TORCH Consortium, Global Health Institute, Faculty of Medicine and Health Sciences, University of Antwerp, Antwerp, Belgium.
ADReM Data Lab, Department of Computer Science, University of Antwerp, Antwerp, Belgium.
PLoS Comput Biol. 2023 Nov 29;19(11):e1011648. doi: 10.1371/journal.pcbi.1011648. eCollection 2023 Nov.
Whole genome sequencing (WGS) holds great potential for the management and control of tuberculosis. Accurate analysis of samples with low mycobacterial burden, which are characterized by low (<20x) coverage and high (>40%) levels of contamination, is challenging. We created the MAGMA (Maximum Accessible Genome for Mtb Analysis) bioinformatics pipeline for analysis of clinical Mtb samples.
High accuracy variant calling is achieved by using a long seedlength during read mapping to filter out contaminants, variant quality score recalibration with machine learning to identify genuine genomic variants, and joint variant calling for low Mtb coverage genomes. MAGMA automatically generates a standardized and comprehensive output of drug resistance information and resistance classification based on the WHO catalogue of Mtb mutations. MAGMA automatically generates phylogenetic trees with drug resistance annotations and trees that visualize the presence of clusters. Drug resistance and phylogeny outputs from sequencing data of 79 primary liquid cultures were compared between the MAGMA and MTBseq pipelines. The MTBseq pipeline reported only a proportion of the variants in candidate drug resistance genes that were reported by MAGMA. Notable differences were in structural variants, variants in highly conserved rrs and rrl genes, and variants in candidate resistance genes for bedaquiline, clofazmine, and delamanid. Phylogeny results were similar between pipelines but only MAGMA visualized clusters.

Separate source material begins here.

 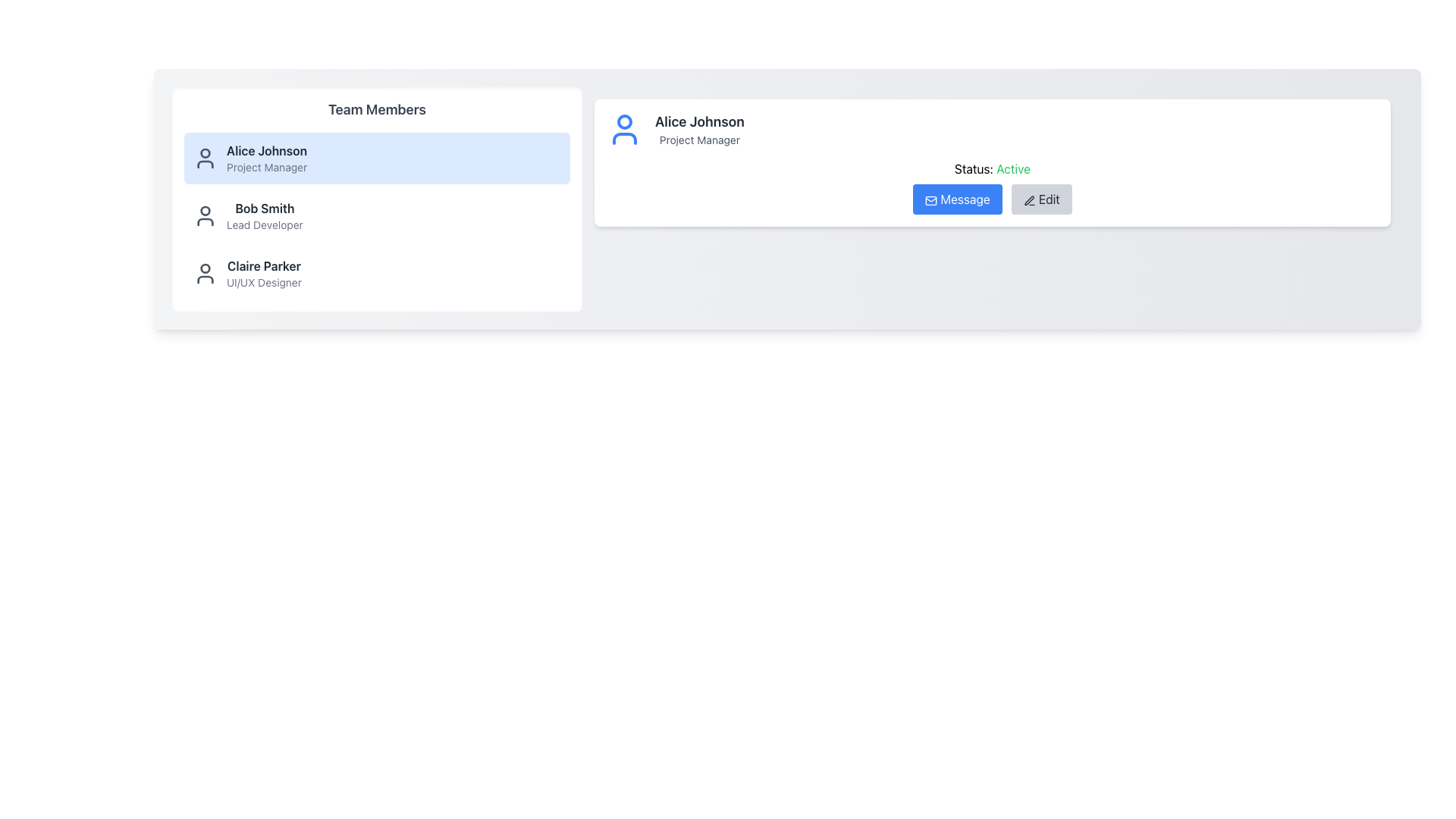 I want to click on the graphical element representing the body or shoulders of the user icon next to the text 'Alice Johnson', so click(x=204, y=164).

The MAGMA pipeline could facilitate the integration of WGS into clinical care as it generates clinically relevant data on drug resistance and phylogeny in an automated, standardized, and reproducible manner.
全基因组测序(WGS)在结核病的管理和控制方面具有巨大潜力。分析低负荷分枝杆菌样本(覆盖度低(<20x)且污染度高(>40%))具有挑战性。我们创建了 MAGMA(用于 Mtb 分析的最大可访问基因组)生物信息学管道,用于分析临床 Mtb 样本。
通过在读取映射过程中使用长种子长度来过滤污染物,使用机器学习对变体质量评分进行重新校准以识别真正的基因组变体,以及对低 Mtb 覆盖基因组进行联合变体调用,实现了高精度的变体调用。MAGMA 会自动根据世界卫生组织的 Mtb 突变目录生成标准化和全面的耐药信息和耐药分类输出。MAGMA 会自动生成带有耐药注释和可视化聚类的进化树。对 79 个初始液体培养物测序数据的耐药性和进化树输出,在 MAGMA 和 MTBseq 管道之间进行了比较。MTBseq 管道仅报告了 MAGMA 报告的候选耐药基因中一部分变体。显著差异存在于结构变体、高度保守的 rrs 和 rrl 基因中的变体,以及候选耐药基因(贝达喹啉、氯法齐明和德拉马尼)中的变体。尽管两个管道的进化树结果相似,但只有 MAGMA 可视化了聚类。
MAGMA 管道可以促进 WGS 整合到临床护理中,因为它以自动化、标准化和可重复的方式生成关于耐药性和进化树的临床相关数据。